Si vous ne voulez pas que la maison soit construite, cachez les clous et le bois. Si vous ne voulez pas qu’un homme se rende malheureux avec la politique, n’allez pas lui casser la tête en lui proposant deux points de vue sur une question; proposez-lui-en un seul. Mieux encore, ne lui en proposez aucun. Qu’il oublie jusqu’à l’existence de la guerre. Si le gouvernement est inefficace, pesant, gourmand en matière d’impôt, cela vaut mieux que d’embêter les gens avec ça. La paix, Montag.
Proposez des concours où l’on gagne en se souvenant des paroles de quelque chanson populaire, du nom de la capitale de tel ou tel État ou de la quantité de maïs récoltée dans l’Iowa l’année précédente. Bourrez les gens de données incombustibles, gorgez-les de "faits", qu’ils se sentent gavés, mais absolument "brillants" côté information. Ils auront alors l’impression de penser, ils auront le sentiment du mouvement tout en faisant du sur-place. Et ils seront heureux parce que de tels faits ne changent pas. Ne les engagez pas sur des terrains glissants comme la philosophie ou la sociologie pour relier les choses entre elles. C’est la porte ouverte à la mélancolie. Tout homme capable de démonter un télécran mural et de le remonter, et la plupart des hommes en sont aujourd’hui capables, est plus heureux que celui qui essaie de jouer de la règle à calcul, de mesurer, de mettre l’univers en équations, ce qui ne peut se faire sans que l’homme se sente solitaire et ravalé au rang de la bête.
Je le sais, j’ai essayé. Au diable, tout ça. Alors place aux clubs et aux soirées entre amis, aux acrobates et aux prestidigitateurs, aux casse-cou, jet cars, motogyres, au sexe et à l’héroïne, à tout ce qui ne suppose que des réflexes automatiques. Si la pièce est mauvaise, si le film ne raconte rien, si la représentation est dépourvue d’intérêt, collez-moi une dose massive de thérémine. Je me croirai sensible au spectacle alors qu’il ne s’agira que d’une réaction tactile aux vibrations. Mais je m’en fiche.
Tout ce que je réclame, c’est de la distraction.» Beatty se leva. «Bon, il faut que j’y aille. La conférence est terminée. J’espère avoir clarifié les choses.
L’important pour vous, Montag, c’est de vous souvenir que nous sommes les Garants du Bonheur, les Divins Duettistes, vous, moi et les autres.
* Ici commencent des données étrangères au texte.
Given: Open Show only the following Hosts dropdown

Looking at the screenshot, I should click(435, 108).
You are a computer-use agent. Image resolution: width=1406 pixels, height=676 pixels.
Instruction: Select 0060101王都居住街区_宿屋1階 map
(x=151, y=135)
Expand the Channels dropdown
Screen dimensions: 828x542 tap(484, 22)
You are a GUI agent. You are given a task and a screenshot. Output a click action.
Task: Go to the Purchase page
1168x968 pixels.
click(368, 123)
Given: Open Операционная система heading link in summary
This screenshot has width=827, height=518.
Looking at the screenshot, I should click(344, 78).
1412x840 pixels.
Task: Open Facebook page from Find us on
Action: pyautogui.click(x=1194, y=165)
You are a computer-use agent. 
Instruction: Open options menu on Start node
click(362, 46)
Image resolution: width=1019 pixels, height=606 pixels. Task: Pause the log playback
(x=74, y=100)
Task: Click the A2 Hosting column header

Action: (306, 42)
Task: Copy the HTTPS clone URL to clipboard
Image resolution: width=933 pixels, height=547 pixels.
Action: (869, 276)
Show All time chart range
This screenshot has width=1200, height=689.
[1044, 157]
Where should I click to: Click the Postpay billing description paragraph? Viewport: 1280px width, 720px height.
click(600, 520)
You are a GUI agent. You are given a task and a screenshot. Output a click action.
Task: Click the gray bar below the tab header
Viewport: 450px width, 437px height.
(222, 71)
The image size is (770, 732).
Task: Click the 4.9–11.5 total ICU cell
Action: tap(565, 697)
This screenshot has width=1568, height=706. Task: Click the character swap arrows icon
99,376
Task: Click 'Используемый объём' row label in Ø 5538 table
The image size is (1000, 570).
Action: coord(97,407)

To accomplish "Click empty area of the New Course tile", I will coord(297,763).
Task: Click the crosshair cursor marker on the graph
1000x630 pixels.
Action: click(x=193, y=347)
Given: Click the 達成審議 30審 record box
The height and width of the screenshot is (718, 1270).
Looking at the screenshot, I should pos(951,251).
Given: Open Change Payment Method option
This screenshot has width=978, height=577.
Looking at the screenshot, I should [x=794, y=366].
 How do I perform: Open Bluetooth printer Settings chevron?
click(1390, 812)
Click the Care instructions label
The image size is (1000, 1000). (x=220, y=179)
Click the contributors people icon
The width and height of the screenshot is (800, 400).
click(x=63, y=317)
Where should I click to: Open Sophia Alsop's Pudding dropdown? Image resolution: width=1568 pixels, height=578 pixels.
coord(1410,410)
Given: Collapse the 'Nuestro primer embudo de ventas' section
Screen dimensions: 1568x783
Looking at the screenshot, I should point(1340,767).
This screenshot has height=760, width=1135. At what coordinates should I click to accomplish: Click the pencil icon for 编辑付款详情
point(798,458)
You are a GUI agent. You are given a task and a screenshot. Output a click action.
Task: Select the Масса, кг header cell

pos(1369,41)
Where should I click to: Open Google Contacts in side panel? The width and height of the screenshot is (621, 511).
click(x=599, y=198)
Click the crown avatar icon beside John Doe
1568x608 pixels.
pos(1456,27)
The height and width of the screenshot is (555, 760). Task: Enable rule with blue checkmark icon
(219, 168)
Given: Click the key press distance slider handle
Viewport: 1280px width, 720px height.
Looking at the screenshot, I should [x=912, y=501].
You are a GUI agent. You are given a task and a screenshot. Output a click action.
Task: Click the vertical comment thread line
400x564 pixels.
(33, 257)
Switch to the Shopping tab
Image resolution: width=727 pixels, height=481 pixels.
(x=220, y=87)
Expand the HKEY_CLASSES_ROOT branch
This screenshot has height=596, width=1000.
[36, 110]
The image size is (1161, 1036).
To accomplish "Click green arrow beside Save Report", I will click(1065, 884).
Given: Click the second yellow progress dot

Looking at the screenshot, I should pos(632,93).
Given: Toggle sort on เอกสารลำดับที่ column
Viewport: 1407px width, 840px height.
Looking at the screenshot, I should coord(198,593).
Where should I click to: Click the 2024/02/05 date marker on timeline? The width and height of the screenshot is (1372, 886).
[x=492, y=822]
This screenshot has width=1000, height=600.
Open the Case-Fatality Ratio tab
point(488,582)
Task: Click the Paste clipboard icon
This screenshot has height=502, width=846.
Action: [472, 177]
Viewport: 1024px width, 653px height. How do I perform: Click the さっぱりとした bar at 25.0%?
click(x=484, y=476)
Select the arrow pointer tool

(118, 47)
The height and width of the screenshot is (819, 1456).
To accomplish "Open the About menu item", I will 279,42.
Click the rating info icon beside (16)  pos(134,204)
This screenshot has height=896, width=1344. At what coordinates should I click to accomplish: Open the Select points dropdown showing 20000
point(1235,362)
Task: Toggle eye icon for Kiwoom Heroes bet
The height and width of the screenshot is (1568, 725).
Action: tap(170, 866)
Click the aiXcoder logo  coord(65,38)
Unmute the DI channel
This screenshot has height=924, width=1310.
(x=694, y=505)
Nous faisons front contre la petite frange de ceux qui veulent affliger les gens avec leurs théories et leurs idées contradictoires.
Nous avons les doigts collés à la digue. Tenons bon. Ne laissons pas le torrent de la mélancolie et de la philosophie débilitante noyer notre monde. Nous dépendons de vous. Je ne crois pas que vous vous rendiez compte de votre importance pour la préservation du bonheur qui règne en notre monde.» Beatty serra la main molle de Montag. Celui-ci était toujours assis dans son lit, comme si la maison était en train de s’effondrer autour de lui sans qu’il puisse bouger. Mildred avait disparu du seuil de la porte.